→ Task to carry out:
Of the lines listed below, return exactly those that run from the line containing "Task: Open the Filters panel button" through the line containing "You are a computer-use agent. Image", both included.

→ Task material:
#####
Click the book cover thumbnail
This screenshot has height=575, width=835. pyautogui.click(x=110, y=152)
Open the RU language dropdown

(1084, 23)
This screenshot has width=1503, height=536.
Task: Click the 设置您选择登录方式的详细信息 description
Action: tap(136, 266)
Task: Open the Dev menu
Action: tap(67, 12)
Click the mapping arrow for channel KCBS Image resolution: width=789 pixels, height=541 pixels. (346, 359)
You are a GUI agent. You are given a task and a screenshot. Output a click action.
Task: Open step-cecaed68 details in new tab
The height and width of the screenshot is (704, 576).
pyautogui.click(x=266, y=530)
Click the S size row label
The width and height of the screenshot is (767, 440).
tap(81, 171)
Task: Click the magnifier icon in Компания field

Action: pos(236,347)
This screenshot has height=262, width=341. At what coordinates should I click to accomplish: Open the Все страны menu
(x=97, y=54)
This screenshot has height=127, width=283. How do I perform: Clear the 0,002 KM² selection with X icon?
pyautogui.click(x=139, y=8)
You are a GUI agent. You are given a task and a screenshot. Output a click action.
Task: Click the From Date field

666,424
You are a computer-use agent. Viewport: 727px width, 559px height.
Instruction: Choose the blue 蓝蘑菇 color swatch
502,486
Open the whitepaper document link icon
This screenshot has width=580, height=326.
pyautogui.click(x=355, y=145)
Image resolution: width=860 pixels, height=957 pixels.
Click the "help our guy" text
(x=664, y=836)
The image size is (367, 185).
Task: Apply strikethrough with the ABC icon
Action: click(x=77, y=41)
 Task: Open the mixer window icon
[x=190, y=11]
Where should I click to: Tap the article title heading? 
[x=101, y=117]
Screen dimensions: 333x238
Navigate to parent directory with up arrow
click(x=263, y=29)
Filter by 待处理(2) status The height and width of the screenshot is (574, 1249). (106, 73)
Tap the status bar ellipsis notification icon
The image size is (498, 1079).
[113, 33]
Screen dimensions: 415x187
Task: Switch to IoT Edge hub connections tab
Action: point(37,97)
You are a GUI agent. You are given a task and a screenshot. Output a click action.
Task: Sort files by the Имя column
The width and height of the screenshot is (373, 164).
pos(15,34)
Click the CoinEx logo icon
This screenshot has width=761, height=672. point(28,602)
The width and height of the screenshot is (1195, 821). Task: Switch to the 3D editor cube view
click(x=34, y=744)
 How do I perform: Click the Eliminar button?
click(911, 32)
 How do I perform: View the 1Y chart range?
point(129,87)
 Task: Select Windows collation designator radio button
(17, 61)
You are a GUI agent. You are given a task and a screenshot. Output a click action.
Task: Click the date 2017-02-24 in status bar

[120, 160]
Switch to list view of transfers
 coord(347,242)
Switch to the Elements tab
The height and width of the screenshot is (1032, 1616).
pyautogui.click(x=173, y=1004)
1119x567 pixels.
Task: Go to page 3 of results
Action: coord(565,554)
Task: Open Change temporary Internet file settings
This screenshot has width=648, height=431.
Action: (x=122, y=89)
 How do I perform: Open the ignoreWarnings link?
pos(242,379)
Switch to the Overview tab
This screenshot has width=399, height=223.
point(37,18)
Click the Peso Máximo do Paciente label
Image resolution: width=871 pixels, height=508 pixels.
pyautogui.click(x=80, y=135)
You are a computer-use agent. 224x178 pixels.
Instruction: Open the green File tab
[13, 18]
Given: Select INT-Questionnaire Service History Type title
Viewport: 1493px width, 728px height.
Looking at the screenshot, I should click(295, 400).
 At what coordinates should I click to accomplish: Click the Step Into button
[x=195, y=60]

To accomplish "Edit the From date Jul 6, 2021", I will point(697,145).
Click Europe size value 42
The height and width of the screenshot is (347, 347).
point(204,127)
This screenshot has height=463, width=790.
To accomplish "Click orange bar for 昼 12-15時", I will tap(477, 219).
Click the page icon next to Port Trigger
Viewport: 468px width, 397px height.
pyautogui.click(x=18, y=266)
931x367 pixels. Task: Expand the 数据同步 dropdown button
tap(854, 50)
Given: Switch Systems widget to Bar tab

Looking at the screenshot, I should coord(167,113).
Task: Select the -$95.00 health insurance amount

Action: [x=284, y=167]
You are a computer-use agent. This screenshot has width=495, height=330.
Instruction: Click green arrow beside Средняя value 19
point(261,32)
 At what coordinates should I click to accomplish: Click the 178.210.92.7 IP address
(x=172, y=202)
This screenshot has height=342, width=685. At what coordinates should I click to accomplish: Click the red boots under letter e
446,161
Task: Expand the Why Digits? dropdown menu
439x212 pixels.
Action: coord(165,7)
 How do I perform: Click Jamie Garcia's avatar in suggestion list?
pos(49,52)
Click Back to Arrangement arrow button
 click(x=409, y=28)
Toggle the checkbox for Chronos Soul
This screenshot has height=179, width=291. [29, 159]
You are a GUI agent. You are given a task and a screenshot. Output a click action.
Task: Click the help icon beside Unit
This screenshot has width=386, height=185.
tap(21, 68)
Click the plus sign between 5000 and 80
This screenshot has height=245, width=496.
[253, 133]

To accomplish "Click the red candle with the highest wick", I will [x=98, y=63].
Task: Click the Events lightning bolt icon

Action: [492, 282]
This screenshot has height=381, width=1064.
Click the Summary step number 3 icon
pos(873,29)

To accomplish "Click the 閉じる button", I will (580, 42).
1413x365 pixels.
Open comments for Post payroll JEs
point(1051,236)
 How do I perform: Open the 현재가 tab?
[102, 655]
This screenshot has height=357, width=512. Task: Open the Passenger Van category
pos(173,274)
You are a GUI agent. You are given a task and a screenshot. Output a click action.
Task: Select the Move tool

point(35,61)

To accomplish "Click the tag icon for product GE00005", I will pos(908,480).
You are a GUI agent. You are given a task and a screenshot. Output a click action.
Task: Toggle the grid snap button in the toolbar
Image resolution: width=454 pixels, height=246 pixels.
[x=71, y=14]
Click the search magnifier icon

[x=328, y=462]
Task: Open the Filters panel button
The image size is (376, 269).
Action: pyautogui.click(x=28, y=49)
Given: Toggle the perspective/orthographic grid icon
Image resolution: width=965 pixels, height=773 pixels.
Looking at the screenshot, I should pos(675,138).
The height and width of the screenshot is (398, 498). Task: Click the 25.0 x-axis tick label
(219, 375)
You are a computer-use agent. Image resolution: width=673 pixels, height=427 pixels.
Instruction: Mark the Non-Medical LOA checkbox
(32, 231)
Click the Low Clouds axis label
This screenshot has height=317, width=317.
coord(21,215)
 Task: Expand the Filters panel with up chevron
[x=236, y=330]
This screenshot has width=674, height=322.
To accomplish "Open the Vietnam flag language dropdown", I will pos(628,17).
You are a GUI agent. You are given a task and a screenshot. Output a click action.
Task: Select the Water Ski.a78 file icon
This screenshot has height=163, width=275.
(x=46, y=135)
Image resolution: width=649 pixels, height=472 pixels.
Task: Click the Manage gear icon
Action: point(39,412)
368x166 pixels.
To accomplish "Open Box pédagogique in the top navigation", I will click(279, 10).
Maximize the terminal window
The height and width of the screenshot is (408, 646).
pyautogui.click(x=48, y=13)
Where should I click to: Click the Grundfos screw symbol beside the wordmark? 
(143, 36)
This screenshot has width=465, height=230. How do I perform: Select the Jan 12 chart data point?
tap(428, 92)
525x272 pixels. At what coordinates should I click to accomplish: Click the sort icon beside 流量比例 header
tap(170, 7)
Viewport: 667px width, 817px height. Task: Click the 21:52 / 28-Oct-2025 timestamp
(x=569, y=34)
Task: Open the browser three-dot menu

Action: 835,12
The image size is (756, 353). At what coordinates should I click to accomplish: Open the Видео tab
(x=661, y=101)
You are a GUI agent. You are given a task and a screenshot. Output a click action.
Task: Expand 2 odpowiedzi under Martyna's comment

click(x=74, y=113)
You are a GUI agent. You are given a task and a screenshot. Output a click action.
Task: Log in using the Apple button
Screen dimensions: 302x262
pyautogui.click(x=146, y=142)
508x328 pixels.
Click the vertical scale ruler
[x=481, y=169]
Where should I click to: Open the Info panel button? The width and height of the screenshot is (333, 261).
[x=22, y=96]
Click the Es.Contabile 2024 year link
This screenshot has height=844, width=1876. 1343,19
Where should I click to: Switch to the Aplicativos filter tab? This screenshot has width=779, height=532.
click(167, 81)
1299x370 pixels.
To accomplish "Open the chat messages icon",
#####
→ Task result:
Task: Open the Filters panel button
The image size is (376, 269).
Action: pyautogui.click(x=28, y=49)
Given: Toggle the perspective/orthographic grid icon
Image resolution: width=965 pixels, height=773 pixels.
Looking at the screenshot, I should pos(675,138).
The height and width of the screenshot is (398, 498). Task: Click the 25.0 x-axis tick label
(219, 375)
You are a computer-use agent. Image resolution: width=673 pixels, height=427 pixels.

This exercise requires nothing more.